Understanding how to avoid body language mistakes and stop interrupters are two surefire ways you can help communicate with your co-workers more effectively. But when it comes to making a major difference that can totally boost positive culture and group success, we recently learned the golden rule really IS gold. That’s right, gals —according to Google, simple kindness is the key to amazing teamwork, which in turn leads to a happier, healthier and thriving workplace for everyone.

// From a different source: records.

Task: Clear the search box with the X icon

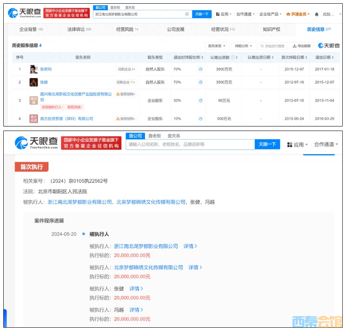Action: click(187, 14)
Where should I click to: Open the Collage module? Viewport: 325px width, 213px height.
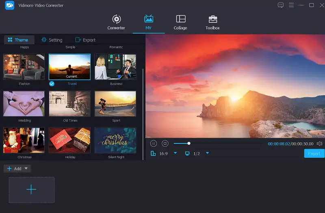click(x=180, y=22)
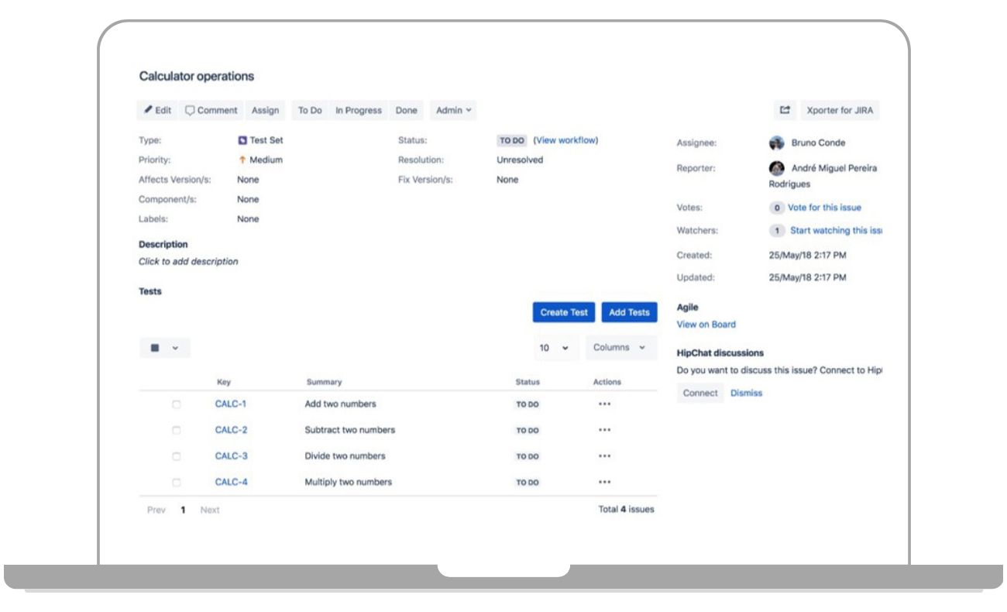Click the share/export icon beside Xporter for JIRA
Screen dimensions: 1007x612
785,110
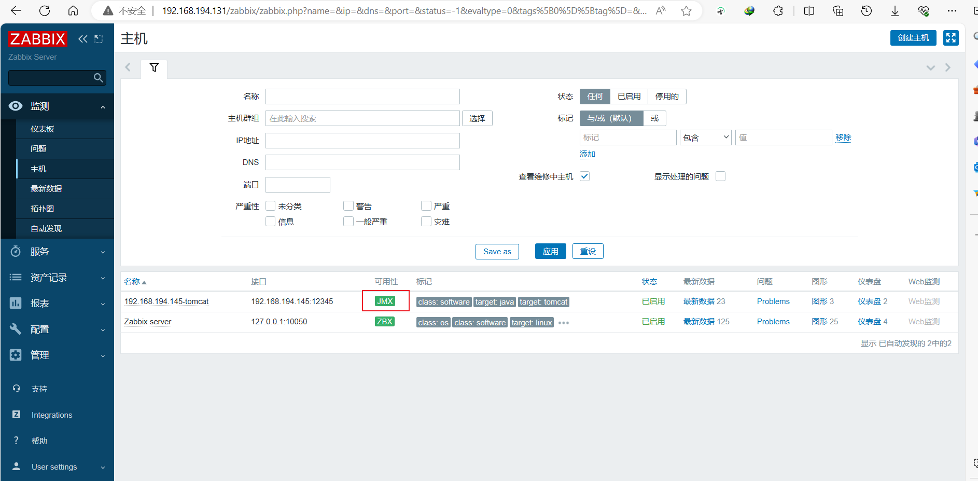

It’s really not a surprise that one of the world’s most recognized and admired companies dove deep into trying to understand what makes teams productive. The research effort, called Project Aristotle, spanned multiple years while the team interviewed hundreds of Googlers and looked at data for 180 teams within the company. In the end, the researchers shared their surprise about what they found — there was no fancy algorithm, formula or magic mix to what worked the best when it came to amazing output. Incredibly, all it took was teammates who respected each other’s emotions and worked hard to foster an environment where everyone felt like they could contribute. It almost seems too good to be true, right?

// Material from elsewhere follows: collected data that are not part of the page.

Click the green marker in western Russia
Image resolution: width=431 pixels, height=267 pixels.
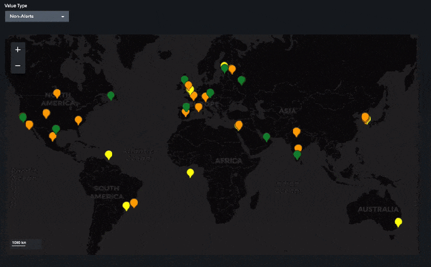[x=241, y=80]
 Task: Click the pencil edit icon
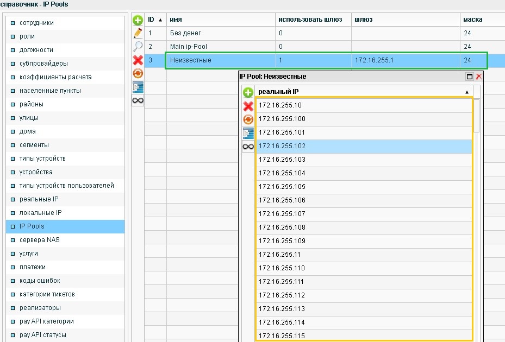coord(138,33)
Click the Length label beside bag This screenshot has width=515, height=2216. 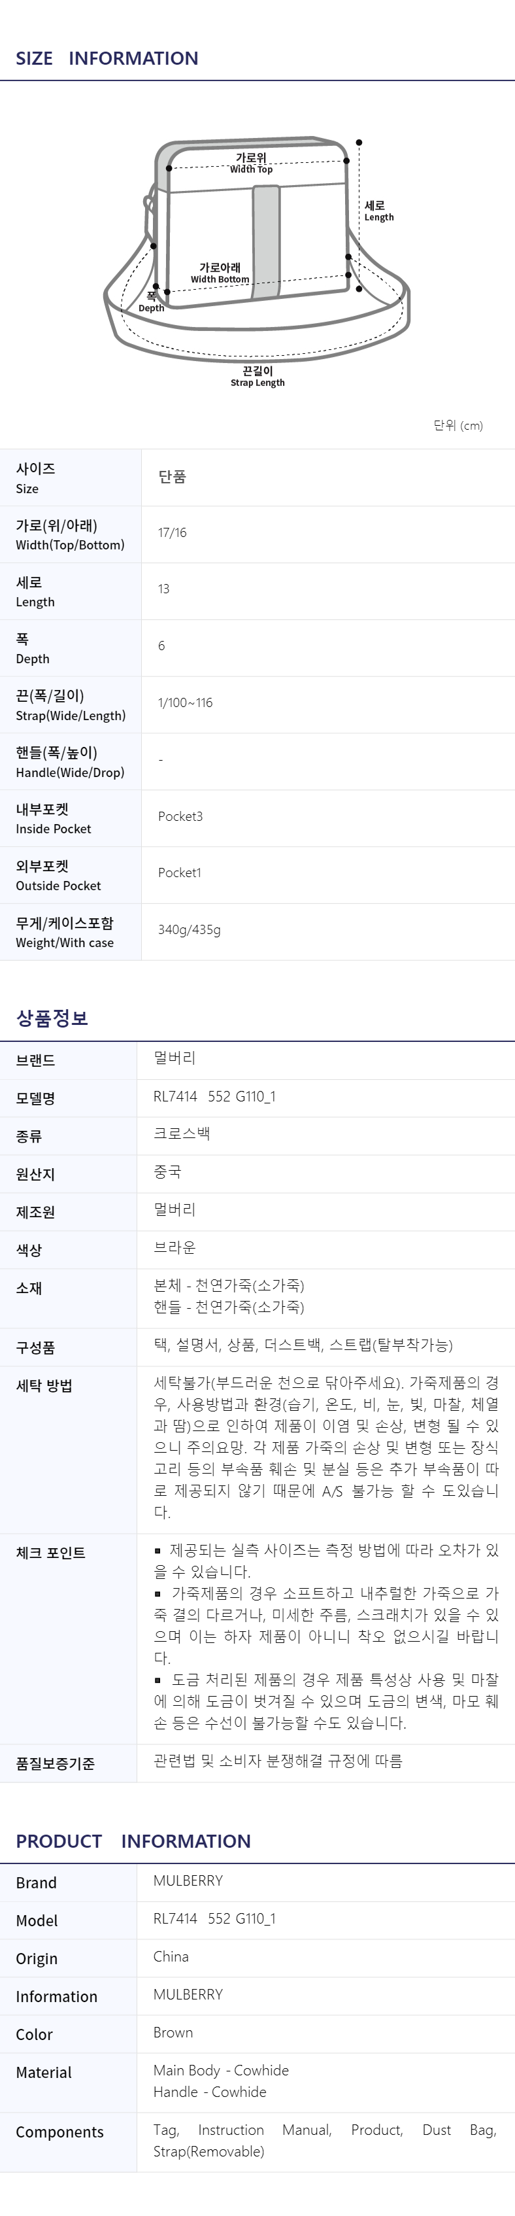point(378,211)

Don’t worry though; it’s not. Google’s findings about the awesome stuff that can happen when people feel comfortable actually match decades-old, popular research that talks about how important it is for people to feel “psychologically safe” at work. The smart concept calls for a professional environment where people feel like they can take risks or explore ideas without being embarrassed. To get a read on the team dynamics and Project Aristotle participants’ emotions, Google asked, “Did you feel like you could ask what the goal was without the risk of sounding like you’re the only one out of the loop? Or did you opt for continuing without clarifying anything, in order to avoid being perceived as someone who is unaware?” Responses helped the researchers finally confirm that feeling psychologically safe at work — a sense provided by managers and coworkers who are respectful and kind — is the most important key to a successful team. The takeaway? Be nice, and inspire everyone to behave the same.